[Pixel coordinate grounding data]
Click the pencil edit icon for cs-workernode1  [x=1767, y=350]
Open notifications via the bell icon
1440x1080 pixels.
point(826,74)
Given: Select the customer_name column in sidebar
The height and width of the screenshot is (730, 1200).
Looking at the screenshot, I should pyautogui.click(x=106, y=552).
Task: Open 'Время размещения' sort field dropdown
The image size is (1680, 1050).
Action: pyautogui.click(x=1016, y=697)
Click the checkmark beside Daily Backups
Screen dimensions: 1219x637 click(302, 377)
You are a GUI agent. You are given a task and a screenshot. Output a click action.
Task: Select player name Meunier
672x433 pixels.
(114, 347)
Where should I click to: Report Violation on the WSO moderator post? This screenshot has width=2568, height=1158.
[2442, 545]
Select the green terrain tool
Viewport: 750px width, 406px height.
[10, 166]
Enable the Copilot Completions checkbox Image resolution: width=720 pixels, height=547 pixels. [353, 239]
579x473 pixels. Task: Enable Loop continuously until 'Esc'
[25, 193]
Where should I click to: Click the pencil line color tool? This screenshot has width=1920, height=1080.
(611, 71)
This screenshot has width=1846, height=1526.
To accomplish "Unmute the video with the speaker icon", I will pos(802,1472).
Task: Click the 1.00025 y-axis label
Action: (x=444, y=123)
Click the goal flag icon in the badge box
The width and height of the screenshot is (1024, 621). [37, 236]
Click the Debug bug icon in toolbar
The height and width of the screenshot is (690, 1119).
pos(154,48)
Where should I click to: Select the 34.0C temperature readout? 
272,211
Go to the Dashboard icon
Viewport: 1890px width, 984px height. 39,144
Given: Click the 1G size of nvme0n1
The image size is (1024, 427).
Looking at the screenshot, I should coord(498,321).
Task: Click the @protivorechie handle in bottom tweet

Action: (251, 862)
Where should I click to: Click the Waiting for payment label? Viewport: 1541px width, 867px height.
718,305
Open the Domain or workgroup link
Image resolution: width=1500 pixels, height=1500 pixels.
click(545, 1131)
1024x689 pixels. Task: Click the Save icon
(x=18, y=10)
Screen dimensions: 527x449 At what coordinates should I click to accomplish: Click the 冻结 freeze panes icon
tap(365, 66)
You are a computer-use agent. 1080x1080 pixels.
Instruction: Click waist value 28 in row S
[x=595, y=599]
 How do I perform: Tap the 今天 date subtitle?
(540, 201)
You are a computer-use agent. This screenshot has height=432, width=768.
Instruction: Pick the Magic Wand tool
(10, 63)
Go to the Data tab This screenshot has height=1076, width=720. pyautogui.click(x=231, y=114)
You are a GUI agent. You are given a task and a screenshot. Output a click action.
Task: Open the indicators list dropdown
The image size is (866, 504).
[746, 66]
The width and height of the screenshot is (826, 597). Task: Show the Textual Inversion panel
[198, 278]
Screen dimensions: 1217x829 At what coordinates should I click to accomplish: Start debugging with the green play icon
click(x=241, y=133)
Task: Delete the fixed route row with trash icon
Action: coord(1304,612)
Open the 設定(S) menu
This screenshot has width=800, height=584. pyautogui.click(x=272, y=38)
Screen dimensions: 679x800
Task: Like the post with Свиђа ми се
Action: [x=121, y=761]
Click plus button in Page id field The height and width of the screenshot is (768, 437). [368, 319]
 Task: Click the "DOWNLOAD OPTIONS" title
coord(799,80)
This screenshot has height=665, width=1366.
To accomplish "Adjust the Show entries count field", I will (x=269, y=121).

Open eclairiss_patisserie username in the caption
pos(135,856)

### What is needed
Reproduce the data exactly, character for character.

### Exercise output
Click the pencil edit icon for cs-workernode1  [x=1767, y=350]
Open notifications via the bell icon
1440x1080 pixels.
point(826,74)
Given: Select the customer_name column in sidebar
The height and width of the screenshot is (730, 1200).
Looking at the screenshot, I should pyautogui.click(x=106, y=552).
Task: Open 'Время размещения' sort field dropdown
The image size is (1680, 1050).
Action: pyautogui.click(x=1016, y=697)
Click the checkmark beside Daily Backups
Screen dimensions: 1219x637 click(302, 377)
You are a GUI agent. You are given a task and a screenshot. Output a click action.
Task: Select player name Meunier
672x433 pixels.
(114, 347)
Where should I click to: Report Violation on the WSO moderator post? This screenshot has width=2568, height=1158.
[2442, 545]
Select the green terrain tool
Viewport: 750px width, 406px height.
[10, 166]
Enable the Copilot Completions checkbox Image resolution: width=720 pixels, height=547 pixels. [353, 239]
579x473 pixels. Task: Enable Loop continuously until 'Esc'
[25, 193]
Where should I click to: Click the pencil line color tool? This screenshot has width=1920, height=1080.
(611, 71)
This screenshot has width=1846, height=1526.
To accomplish "Unmute the video with the speaker icon", I will pos(802,1472).
Task: Click the 1.00025 y-axis label
Action: (x=444, y=123)
Click the goal flag icon in the badge box
The width and height of the screenshot is (1024, 621). [37, 236]
Click the Debug bug icon in toolbar
The height and width of the screenshot is (690, 1119).
pos(154,48)
Where should I click to: Select the 34.0C temperature readout? 
272,211
Go to the Dashboard icon
Viewport: 1890px width, 984px height. 39,144
Given: Click the 1G size of nvme0n1
The image size is (1024, 427).
Looking at the screenshot, I should coord(498,321).
Task: Click the @protivorechie handle in bottom tweet

Action: (251, 862)
Where should I click to: Click the Waiting for payment label? Viewport: 1541px width, 867px height.
718,305
Open the Domain or workgroup link
Image resolution: width=1500 pixels, height=1500 pixels.
click(545, 1131)
1024x689 pixels. Task: Click the Save icon
(x=18, y=10)
Screen dimensions: 527x449 At what coordinates should I click to accomplish: Click the 冻结 freeze panes icon
tap(365, 66)
You are a computer-use agent. 1080x1080 pixels.
Instruction: Click waist value 28 in row S
[x=595, y=599]
 How do I perform: Tap the 今天 date subtitle?
(540, 201)
You are a computer-use agent. This screenshot has height=432, width=768.
Instruction: Pick the Magic Wand tool
(10, 63)
Go to the Data tab This screenshot has height=1076, width=720. pyautogui.click(x=231, y=114)
You are a GUI agent. You are given a task and a screenshot. Output a click action.
Task: Open the indicators list dropdown
The image size is (866, 504).
[746, 66]
The width and height of the screenshot is (826, 597). Task: Show the Textual Inversion panel
[198, 278]
Screen dimensions: 1217x829 At what coordinates should I click to accomplish: Start debugging with the green play icon
click(x=241, y=133)
Task: Delete the fixed route row with trash icon
Action: coord(1304,612)
Open the 設定(S) menu
This screenshot has width=800, height=584. pyautogui.click(x=272, y=38)
Screen dimensions: 679x800
Task: Like the post with Свиђа ми се
Action: [x=121, y=761]
Click plus button in Page id field The height and width of the screenshot is (768, 437). [368, 319]
 Task: Click the "DOWNLOAD OPTIONS" title
coord(799,80)
This screenshot has height=665, width=1366.
To accomplish "Adjust the Show entries count field", I will (x=269, y=121).

Open eclairiss_patisserie username in the caption
pos(135,856)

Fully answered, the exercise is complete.